Por varias lejanas causas en la grande provincia de Los Ríos, Ecuador, muy pocos sacerdotes, religiosas y apóstoles laicos de la Iglesia católica mantenían la mecha humeante de la fe cristiana.

Escribo en memoria de Víctor, recordando servicios del Grupo Misionero Vasco. El servicio de Víctor en Ecuador es inseparable del de los misioneros vascos.

El gran papa Pío XII pidió a la Iglesia en el Pueblo Vasco, presidida entonces por el obispo de Vitoria, que envíe a un grupo de misioneros a Ecuador, a la provincia de Los Ríos. Pronto el Grupo Misionero Vasco aceptó servir también en sectores de otras dos provincias de la Costa, Los Ríos y Manabí, y en lugares a los que fueron invitados ocasionalmente para servicios específicos.

Señalo algunos aportes de los misioneros vascos: el aliento a un servicio pastoral planificado en algunas diócesis; el apoyo a la formación de apóstoles seglares. Su desprendimiento personal de bienes eclesiales: los cuidaron y acrecieron como propios, los usaron para servir. Evangelizaron también con obras de arte inspiradas en la cultura manabita. Están colaborando desde su país en recuperar obras artísticas destruidas por el terremoto, como el mosaico en la fachada del templo de Pedernales.

Los vascos (y no se enojen) tienen la cerviz dura; sin querer queriendo, tienden a imponer. No descubrí en Víctor esta tendencia: la tenía controlada.

Los vascos, también, porque son muy celosos de su identidad, se esforzaban no solo en valorarla, sino también en que los ecuatorianos valoremos nuestra identidad, nuestro color en el arcoíris de la Iglesia.

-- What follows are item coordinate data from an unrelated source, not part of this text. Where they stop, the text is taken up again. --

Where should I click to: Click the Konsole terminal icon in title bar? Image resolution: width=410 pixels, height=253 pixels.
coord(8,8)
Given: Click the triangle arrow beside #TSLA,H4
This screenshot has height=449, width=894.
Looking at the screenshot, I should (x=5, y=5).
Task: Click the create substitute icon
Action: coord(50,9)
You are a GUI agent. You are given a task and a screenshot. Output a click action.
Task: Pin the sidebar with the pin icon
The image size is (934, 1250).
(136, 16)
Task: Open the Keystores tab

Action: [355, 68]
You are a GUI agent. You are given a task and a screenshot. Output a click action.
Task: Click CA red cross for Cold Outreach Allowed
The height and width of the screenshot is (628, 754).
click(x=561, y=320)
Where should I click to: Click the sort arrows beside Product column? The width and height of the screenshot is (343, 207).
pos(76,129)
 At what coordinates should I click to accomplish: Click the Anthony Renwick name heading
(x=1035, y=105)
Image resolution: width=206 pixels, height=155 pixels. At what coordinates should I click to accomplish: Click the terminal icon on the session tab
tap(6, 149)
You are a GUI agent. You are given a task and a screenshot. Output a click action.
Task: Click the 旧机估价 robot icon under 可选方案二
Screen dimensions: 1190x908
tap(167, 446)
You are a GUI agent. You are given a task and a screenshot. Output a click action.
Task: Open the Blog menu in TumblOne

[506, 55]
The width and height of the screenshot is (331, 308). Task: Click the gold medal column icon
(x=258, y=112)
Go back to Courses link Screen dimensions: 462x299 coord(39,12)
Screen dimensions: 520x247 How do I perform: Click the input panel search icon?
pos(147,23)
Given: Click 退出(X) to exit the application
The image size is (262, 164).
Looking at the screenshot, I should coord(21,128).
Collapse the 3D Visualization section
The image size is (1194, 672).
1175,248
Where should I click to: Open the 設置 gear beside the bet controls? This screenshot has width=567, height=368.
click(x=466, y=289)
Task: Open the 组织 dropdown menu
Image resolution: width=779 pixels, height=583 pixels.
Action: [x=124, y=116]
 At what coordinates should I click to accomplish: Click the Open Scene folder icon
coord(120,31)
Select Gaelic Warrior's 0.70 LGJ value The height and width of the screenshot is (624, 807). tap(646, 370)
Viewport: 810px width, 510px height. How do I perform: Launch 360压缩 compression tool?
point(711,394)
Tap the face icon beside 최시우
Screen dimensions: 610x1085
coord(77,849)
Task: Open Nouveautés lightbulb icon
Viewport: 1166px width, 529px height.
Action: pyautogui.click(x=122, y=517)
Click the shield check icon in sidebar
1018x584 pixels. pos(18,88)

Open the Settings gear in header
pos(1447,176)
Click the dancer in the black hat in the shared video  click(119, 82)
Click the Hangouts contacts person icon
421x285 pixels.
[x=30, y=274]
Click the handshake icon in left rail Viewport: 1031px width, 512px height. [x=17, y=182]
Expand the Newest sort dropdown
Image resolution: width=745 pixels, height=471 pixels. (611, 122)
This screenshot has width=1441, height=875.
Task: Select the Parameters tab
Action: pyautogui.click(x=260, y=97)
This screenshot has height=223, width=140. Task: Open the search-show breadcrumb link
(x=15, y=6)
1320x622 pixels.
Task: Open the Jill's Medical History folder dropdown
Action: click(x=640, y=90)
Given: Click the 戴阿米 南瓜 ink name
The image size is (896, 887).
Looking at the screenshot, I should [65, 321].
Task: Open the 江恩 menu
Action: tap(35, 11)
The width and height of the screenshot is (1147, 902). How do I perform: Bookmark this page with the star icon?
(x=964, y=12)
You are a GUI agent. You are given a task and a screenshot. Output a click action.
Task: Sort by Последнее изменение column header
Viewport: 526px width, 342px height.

Ellos y yo nos esforzábamos; no siempre lo logramos, porque en momentos no actuamos con la madurez que exige el cuidado de la identidad del otro. Recuerdo como la discusión más honda, la más acalorada, la realizada en Bahía con integrantes del Grupo Misionero Vasco: sacerdotes, religiosas, laicos. Enfriado el calor de la discusión, se afianzó la fraterna relación, porque no buscamos “salir con lo nuestro”, sino con lo que todos –obispo y misioneros– buscamos, la maduración de la Iglesia en Manabí. La logramos, también, porque hablando de frente nos comprendimos.

En este contexto se destaca la personalidad de Víctor Garaygordóbil. Alentó y mantuvo la unidad del grupo de misioneros vascos; clarificó la especificidad de su aporte, la del crecimiento de la identidad propia de la Iglesia en Ecuador; y supo alentar a una Iglesia que trabaja por la justicia. Los vascos se esforzaron en actuar como misioneros, no como colonizadores. También por su conducta respetuosa, aun en la crítica, su voz era recibida y valorada.

Víctor, como el paradigmático Benedicto XVI, dejó el cayado de pastor a Jesús Martínez, puente episcopal entre vascos y ecuatorianos, y se retiró a Urquiola, conservando el aprecio de pastores y fieles en Ecuador. Cuando celebramos con él en plena lucidez sus 100 años de vida, obispos ecuatorianos unimos en Urquiola nuestra acción de gracias a Dios por Víctor, de quien recibimos testimonio de amor a Cristo y a la Iglesia. Participó en su funeral en Urquiola Jesús Sádaba, obispo emérito de Aguarico, Coca.